*** Opening of TEXT EXCERPT ***

Sherlock: Season 3, Episode 3. His Last Vow (2014)
The perennial question when coming to view any piece of drama, whether on the screen or stage, is what we expect to see. For those with visual imaginations, printed words are signals we internalise and use to create “pictures” in our minds. If the writer and director are doing their jobs properly, the images they display will approximate what we expect to see. For some this will mean the selection of props, the work of the costume designer, the set-dressing and the lighting combine to give us credible mis-en-scène. Such viewers can be outraged when anachronisms appear. That make and model of car did not roll off the assembly lines until six months after this action is supposed to be set, they rage. Others have a more flexible view so long as the emotional bones of the story are strong enough to carry the flesh of the action through to the end. That’s why, for example, we can accept stage productions of Shakespeare that relocate plays in time and country, or play with format, even converting a play into a musical that stays faithful to the original. In other words, reinterpreting classics gives us a chance to reappraise the worth of the original. If the story can be universalised, it can be just as good whether it’s acted by same-sex casts, or transferred from Rome to a more contemporary dictatorship, or played for laughs when the original might be thought a tragedy.
So we all know about Sherlock Holmes. He’s one of the most universalised of all characters. Indeed, so valuable are the intellectual property rights to the source stories that litigation still rumbles on in America to decide whether royalties continue payable using plot elements and character traits from later published stories. It’s a remarkable tribute to the creativity of Arthur Conan Doyle that people can still be fighting over commercial exploitation rights. Taking this three-episode season as a single story gives us a chance to reconsider who this Sherlock Holmes (Benedict Cumberbatch) is, how he relates to his parents and brother Mycroft (Mark Gatiss), and what would happen to his relationship with John Watson (Martin Freeman) when he marries and disappears into a life of domestic bliss. Pivotal characters must exist in a context. If there’s no explicit history, one must be invented. We tend to feel more comfortable if there’s some kind of explanation for the development of such traits and skills. So this season has seen us resurrect our hero, watch him reconstitute the bond with Watson, and act as best man in the wedding with Mary Morstan (Amanda Abbington). Although that’s actually putting the cart before the horse. Watson was devastated and found consolation in a relationship. This is not a woman seeking out Watson as a means of contacting Sherlock, then thought dead. This is a couple in which each decides to marry other as they are. Watson has returned from the war and lived a life of adventure with Sherlock. What kind of woman would he choose to marry? What kind of man would appeal to Mary and why?

*** Close of TEXT EXCERPT ***
*** Opening of PROVIDED RECORDS ***

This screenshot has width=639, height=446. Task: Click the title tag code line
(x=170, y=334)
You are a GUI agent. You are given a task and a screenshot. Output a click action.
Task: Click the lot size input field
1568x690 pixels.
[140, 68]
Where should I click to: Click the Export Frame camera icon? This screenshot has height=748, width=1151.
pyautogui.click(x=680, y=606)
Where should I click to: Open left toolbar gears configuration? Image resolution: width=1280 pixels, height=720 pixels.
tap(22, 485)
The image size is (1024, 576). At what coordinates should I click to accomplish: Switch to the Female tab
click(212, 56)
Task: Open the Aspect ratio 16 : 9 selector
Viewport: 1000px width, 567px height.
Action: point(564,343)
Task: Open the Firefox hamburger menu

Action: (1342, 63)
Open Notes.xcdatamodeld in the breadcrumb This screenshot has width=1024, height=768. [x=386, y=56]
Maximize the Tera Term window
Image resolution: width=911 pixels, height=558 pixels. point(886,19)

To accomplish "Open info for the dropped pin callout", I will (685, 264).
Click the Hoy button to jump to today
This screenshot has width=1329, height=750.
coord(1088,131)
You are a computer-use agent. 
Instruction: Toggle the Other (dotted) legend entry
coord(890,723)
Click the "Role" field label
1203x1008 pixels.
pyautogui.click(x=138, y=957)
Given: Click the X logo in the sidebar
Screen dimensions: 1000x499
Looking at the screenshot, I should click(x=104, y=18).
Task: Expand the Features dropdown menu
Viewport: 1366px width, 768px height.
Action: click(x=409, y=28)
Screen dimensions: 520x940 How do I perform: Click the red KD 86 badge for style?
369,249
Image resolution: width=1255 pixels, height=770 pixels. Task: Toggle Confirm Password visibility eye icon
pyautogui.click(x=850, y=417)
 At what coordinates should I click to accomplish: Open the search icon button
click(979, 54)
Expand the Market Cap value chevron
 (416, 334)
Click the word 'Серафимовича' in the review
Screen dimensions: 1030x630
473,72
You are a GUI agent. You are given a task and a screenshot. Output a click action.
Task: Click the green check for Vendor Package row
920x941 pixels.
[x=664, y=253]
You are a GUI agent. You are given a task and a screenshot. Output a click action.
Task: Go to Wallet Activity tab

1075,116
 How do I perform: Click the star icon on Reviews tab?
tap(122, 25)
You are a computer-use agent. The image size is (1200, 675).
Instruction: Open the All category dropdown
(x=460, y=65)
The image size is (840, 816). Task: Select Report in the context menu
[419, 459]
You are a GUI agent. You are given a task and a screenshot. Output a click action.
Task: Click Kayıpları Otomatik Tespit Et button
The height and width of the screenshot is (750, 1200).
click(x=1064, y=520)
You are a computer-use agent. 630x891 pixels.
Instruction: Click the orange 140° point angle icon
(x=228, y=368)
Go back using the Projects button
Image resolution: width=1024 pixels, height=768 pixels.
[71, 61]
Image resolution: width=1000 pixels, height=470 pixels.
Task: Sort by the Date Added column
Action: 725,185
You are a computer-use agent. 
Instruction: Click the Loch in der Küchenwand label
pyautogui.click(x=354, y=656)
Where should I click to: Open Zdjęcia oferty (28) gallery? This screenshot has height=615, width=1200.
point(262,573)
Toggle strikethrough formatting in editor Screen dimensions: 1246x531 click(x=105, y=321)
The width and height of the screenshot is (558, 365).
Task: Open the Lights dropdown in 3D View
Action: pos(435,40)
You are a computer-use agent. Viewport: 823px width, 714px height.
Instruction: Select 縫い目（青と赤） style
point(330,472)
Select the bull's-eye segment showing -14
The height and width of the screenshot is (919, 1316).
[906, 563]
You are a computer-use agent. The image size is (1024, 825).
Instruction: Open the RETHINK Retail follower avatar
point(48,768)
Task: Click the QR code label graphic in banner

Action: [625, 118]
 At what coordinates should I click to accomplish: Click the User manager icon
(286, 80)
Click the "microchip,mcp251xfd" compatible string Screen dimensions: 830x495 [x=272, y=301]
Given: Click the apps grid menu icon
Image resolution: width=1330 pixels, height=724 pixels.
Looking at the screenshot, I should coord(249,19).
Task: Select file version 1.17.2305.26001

*** Close of PROVIDED RECORDS ***

EXERCISE DIRECTIONS:
Answer these questions from the review of His Last Vow:
(a) Which stage productions of Shakespeare does the review say we can accept?
(b) What is the litigation in America still deciding?
(c) Who plays Mycroft?
The rows are separate material and have no connection to the review of His Last Vow.

EXERCISE SOLUTION:
(a) Productions that relocate the plays in time and country or play with format, even converting a play into a musical that stays faithful to the original.
(b) Whether royalties are still payable for using plot elements and character traits from later published stories.
(c) Mark Gatiss.